> **YOUR INSTRUCTIONS**:
Among the lines below, how many have the word "Locate"? The reply is that number alone.

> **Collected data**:
++++++++++
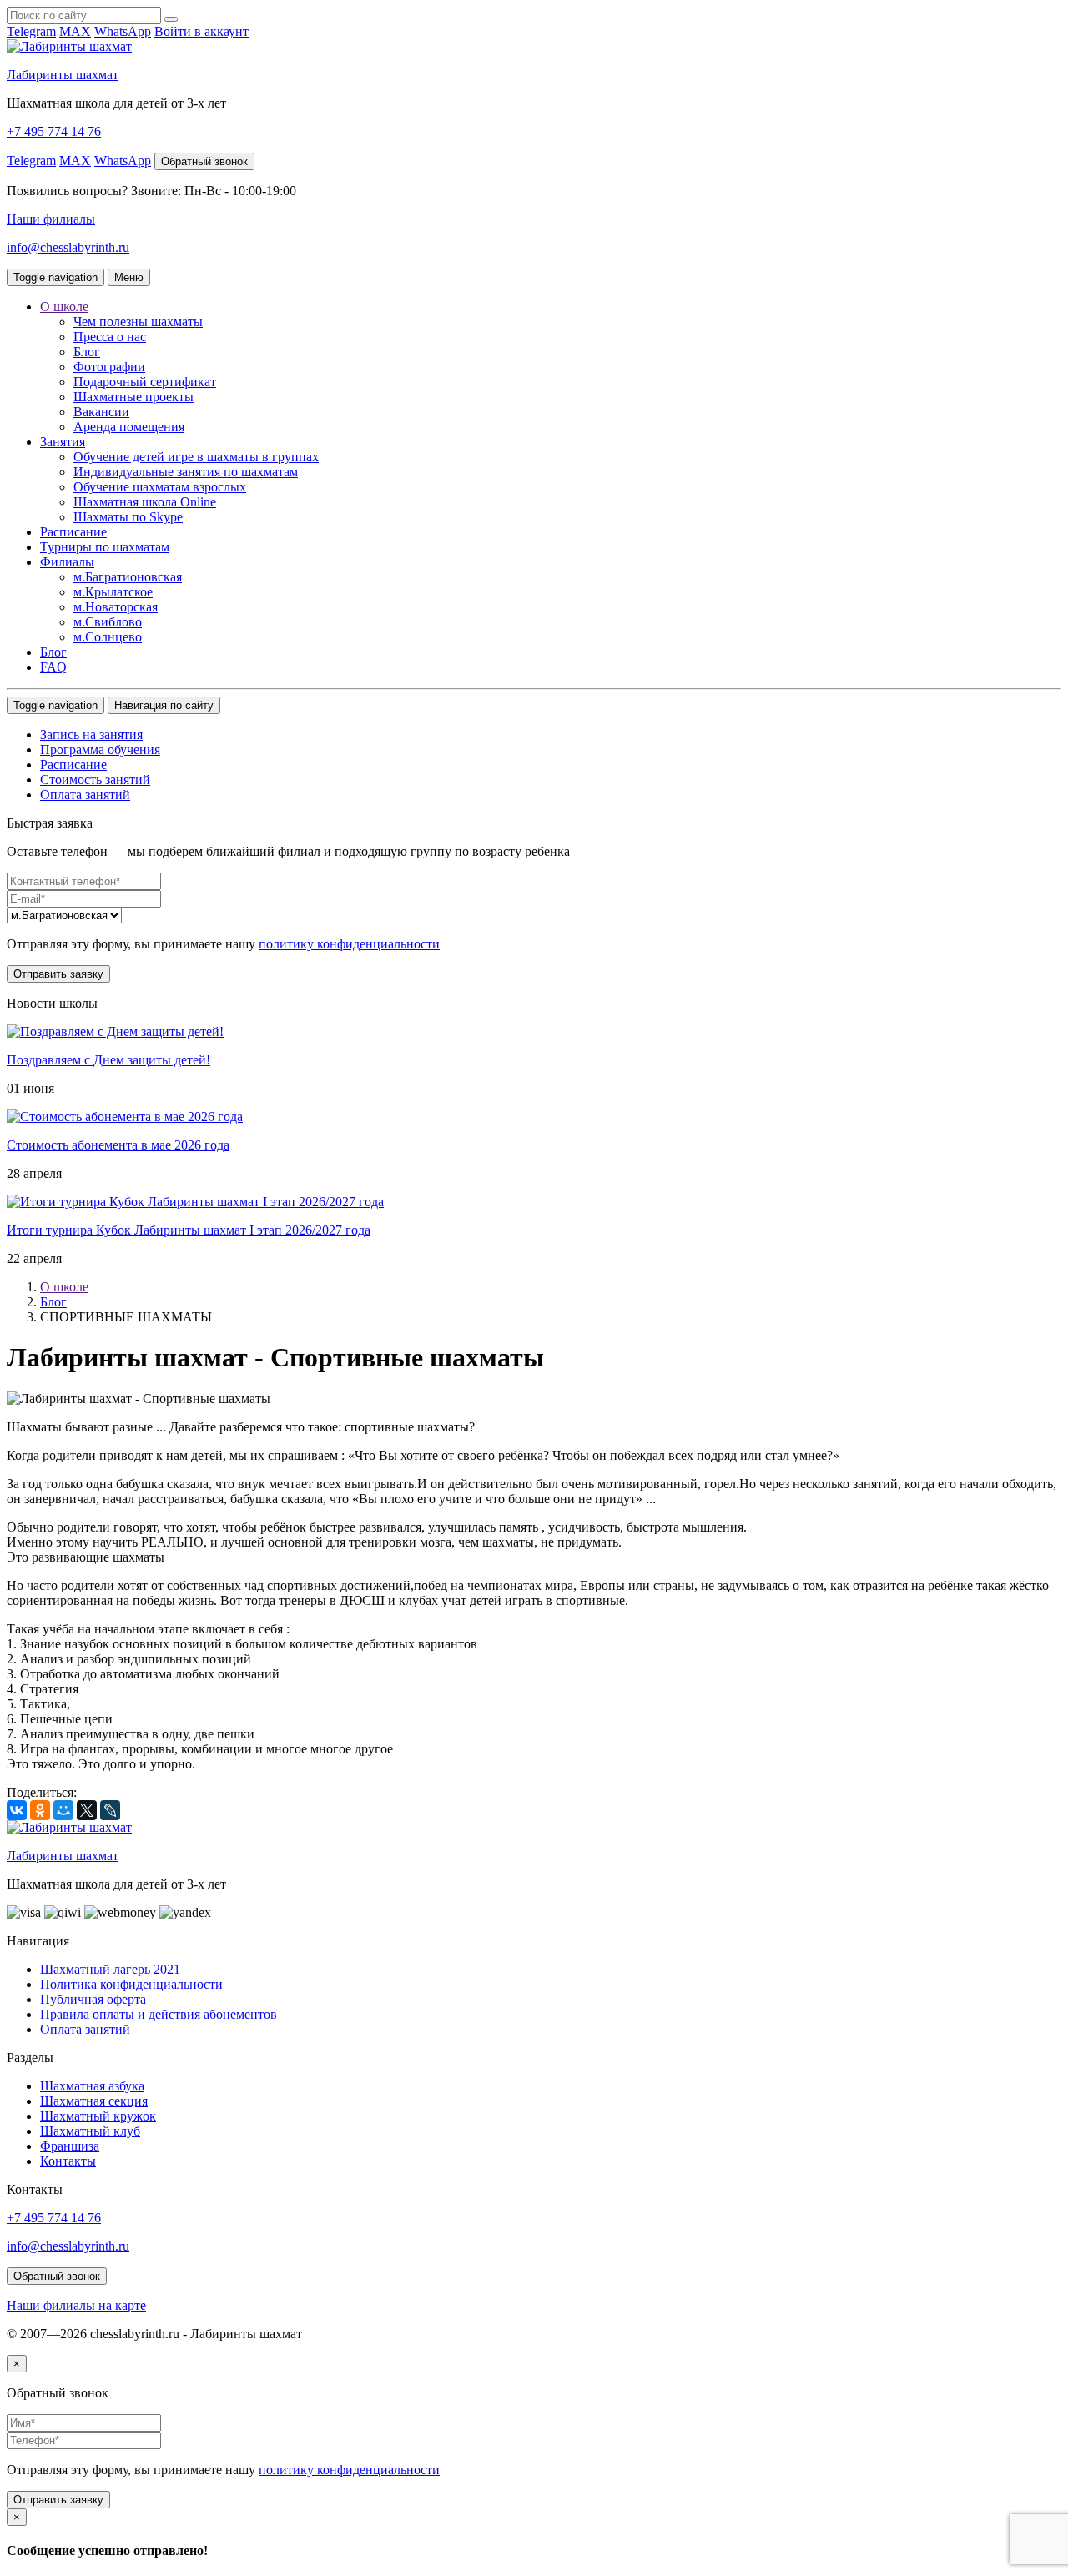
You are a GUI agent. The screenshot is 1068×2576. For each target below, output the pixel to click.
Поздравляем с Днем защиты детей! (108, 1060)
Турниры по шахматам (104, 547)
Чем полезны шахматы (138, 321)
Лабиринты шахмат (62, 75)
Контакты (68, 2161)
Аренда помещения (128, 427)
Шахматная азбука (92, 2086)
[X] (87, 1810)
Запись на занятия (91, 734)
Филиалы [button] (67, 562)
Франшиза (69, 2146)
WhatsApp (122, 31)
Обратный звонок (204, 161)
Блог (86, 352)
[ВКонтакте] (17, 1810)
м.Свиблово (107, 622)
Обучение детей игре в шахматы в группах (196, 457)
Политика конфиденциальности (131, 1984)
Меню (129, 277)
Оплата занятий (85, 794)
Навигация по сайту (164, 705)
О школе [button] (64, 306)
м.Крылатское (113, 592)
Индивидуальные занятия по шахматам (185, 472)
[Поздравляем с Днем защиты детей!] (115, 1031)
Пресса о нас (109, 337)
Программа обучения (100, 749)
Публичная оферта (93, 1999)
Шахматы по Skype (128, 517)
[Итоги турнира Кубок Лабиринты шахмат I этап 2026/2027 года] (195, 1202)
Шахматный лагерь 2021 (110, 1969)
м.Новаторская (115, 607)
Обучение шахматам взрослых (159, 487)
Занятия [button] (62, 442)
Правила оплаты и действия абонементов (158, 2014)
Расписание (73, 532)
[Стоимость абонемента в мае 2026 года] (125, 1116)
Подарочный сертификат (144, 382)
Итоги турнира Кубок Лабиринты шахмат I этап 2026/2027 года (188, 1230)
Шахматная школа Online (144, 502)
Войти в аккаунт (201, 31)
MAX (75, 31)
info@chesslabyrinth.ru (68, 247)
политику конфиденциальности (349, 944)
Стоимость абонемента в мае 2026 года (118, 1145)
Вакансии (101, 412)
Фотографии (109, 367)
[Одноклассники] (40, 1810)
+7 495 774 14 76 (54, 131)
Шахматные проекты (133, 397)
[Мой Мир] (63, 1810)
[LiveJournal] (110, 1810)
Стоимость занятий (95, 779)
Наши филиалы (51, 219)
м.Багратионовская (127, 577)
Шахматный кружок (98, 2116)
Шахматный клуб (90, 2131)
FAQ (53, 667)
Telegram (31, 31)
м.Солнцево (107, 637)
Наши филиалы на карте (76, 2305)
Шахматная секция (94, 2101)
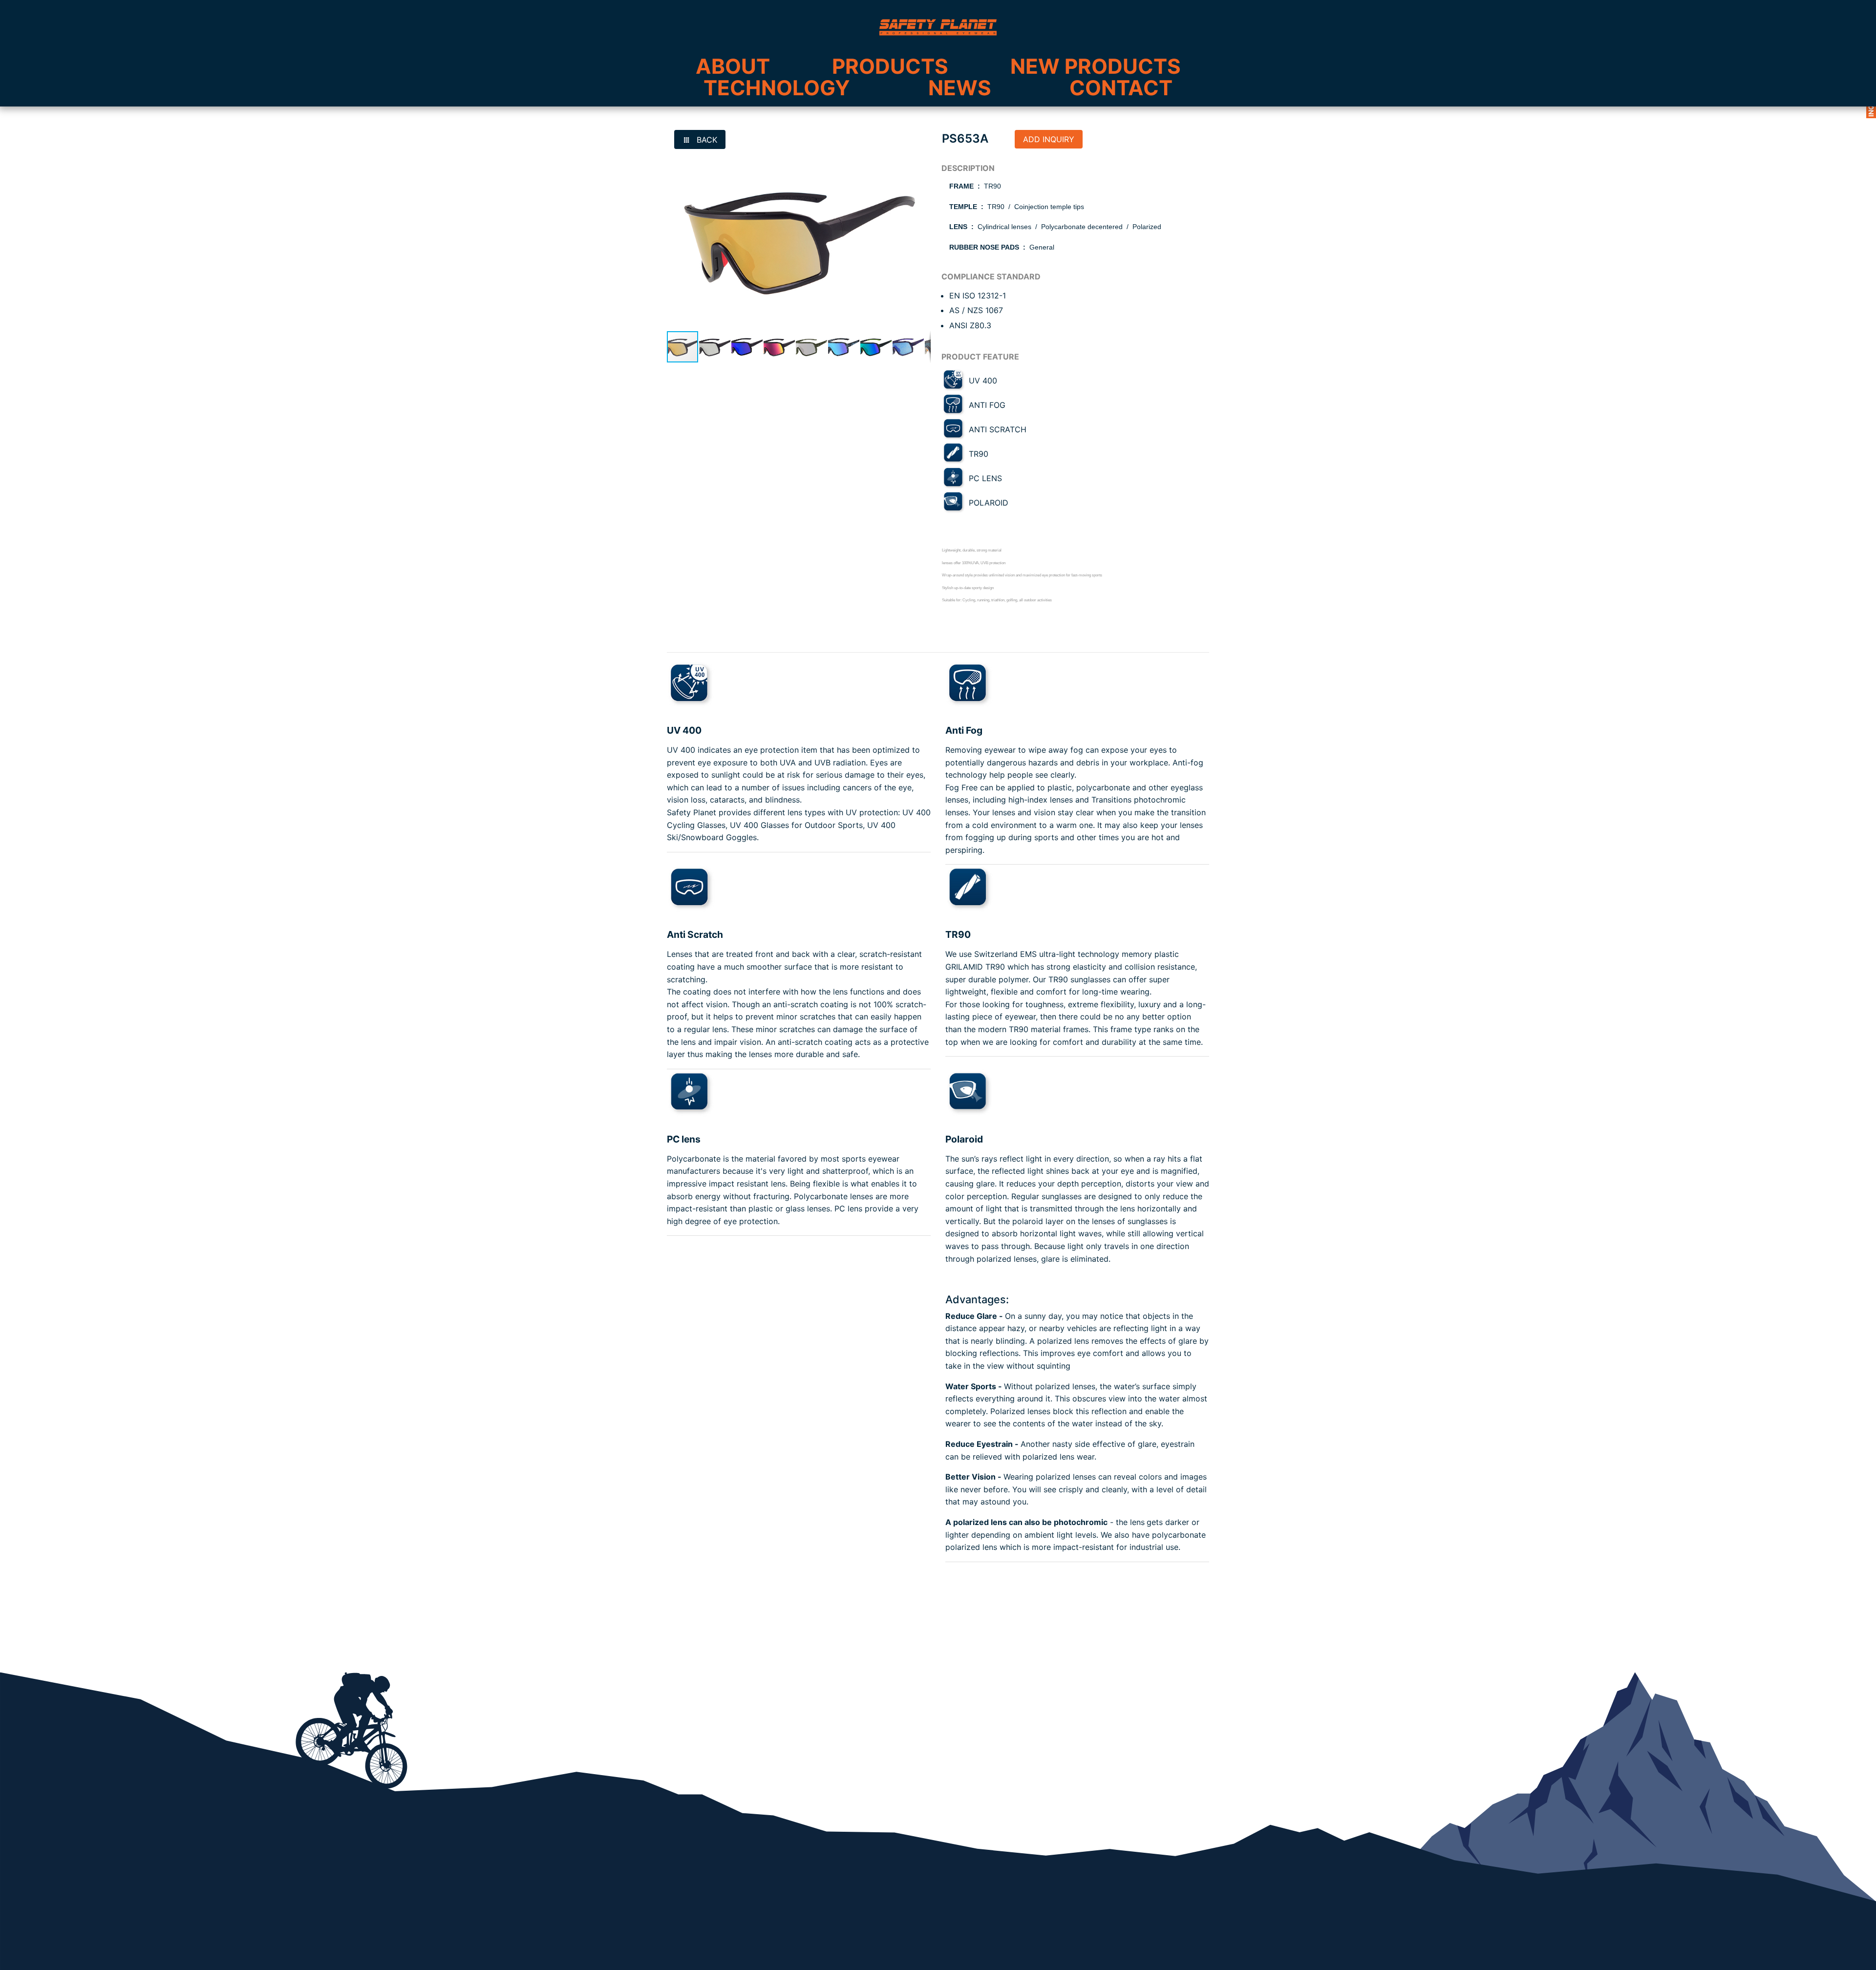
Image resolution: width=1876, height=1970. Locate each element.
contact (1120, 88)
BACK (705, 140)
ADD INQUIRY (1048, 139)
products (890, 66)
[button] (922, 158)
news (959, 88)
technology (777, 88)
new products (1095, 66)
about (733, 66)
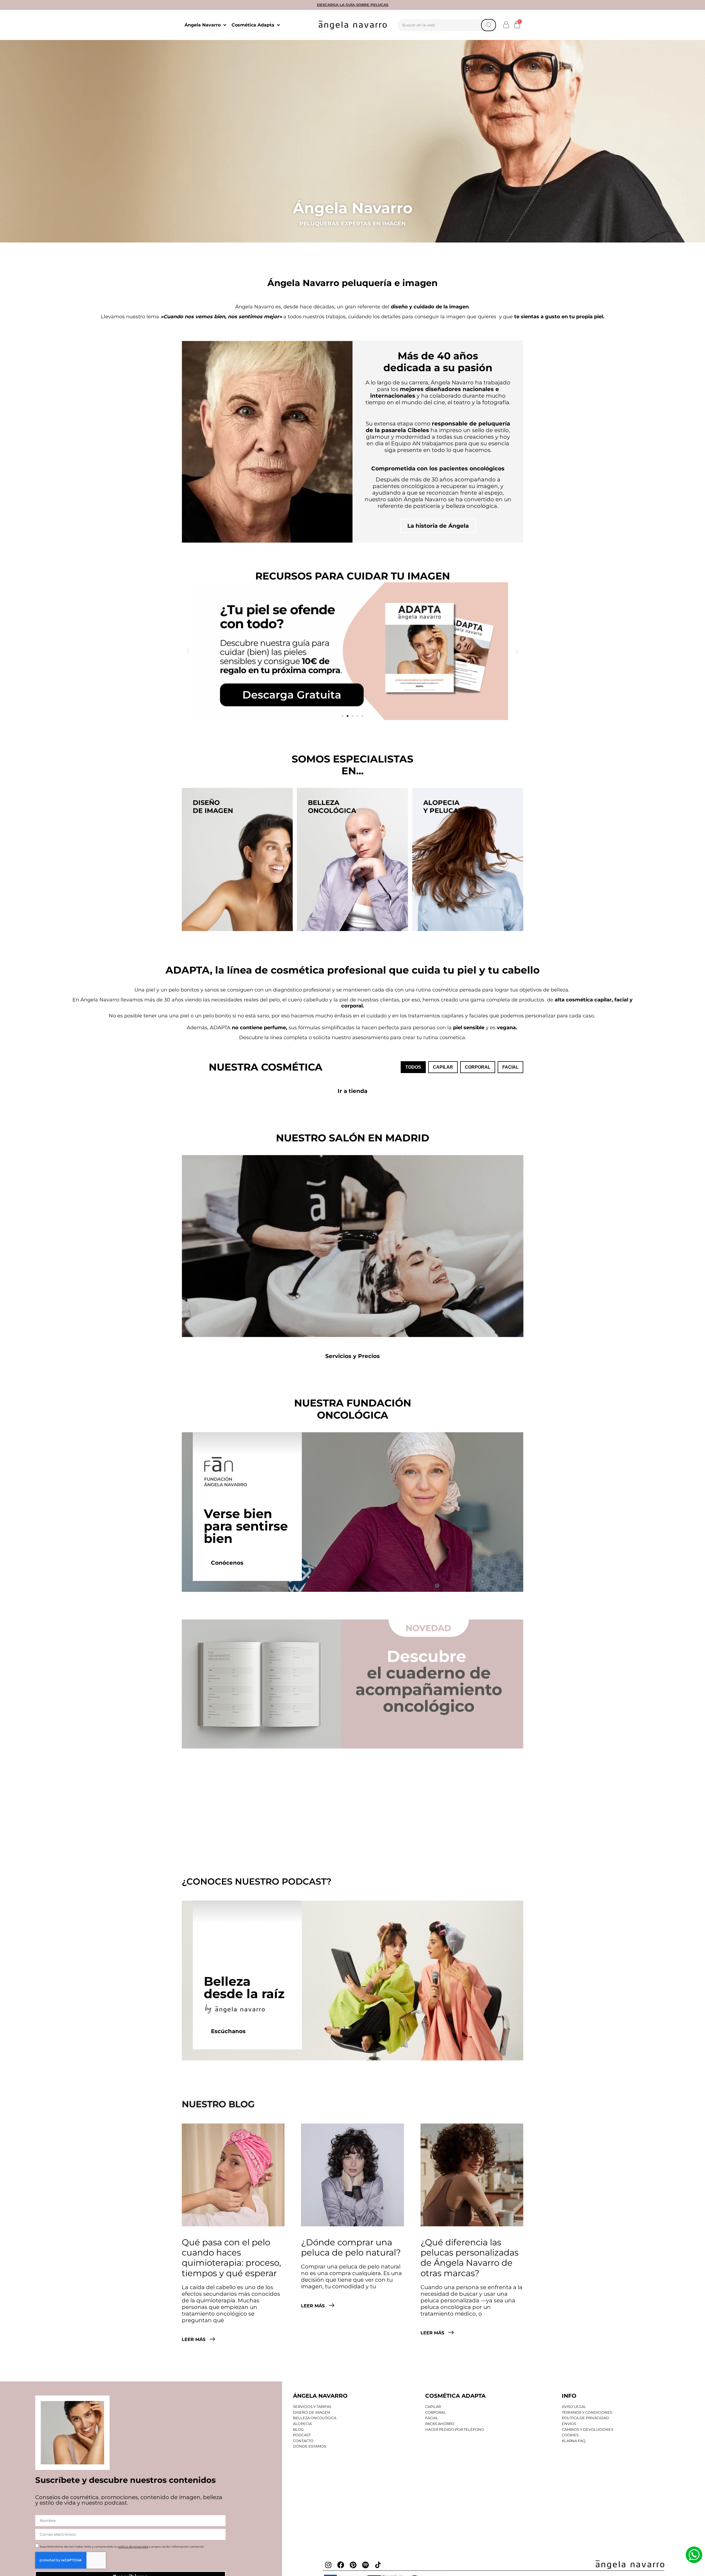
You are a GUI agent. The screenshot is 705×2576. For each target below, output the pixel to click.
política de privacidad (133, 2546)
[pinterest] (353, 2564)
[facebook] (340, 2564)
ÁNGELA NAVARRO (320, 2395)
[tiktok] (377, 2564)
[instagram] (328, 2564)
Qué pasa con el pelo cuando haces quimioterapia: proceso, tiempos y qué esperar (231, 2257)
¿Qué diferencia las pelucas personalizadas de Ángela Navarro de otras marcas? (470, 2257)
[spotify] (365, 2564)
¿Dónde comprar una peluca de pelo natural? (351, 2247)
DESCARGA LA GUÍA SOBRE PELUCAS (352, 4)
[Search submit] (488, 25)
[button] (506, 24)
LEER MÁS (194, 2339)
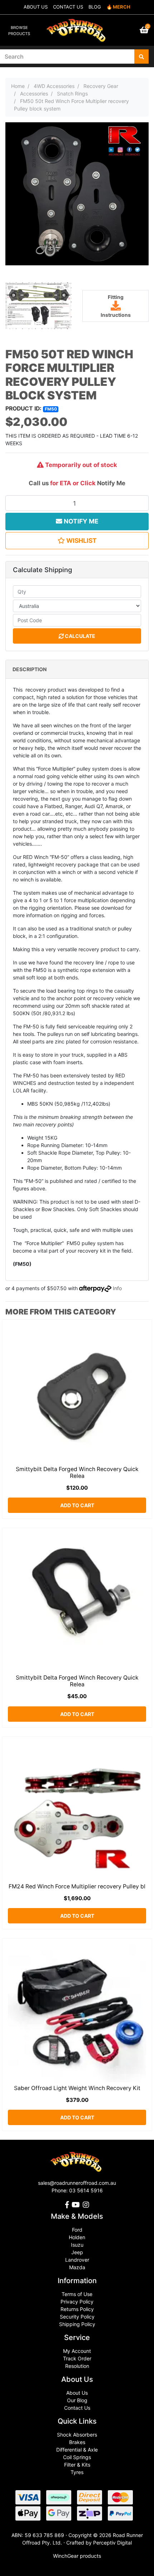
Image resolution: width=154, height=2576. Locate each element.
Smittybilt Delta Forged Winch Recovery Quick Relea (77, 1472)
++++++++++
> **REPLY**:
2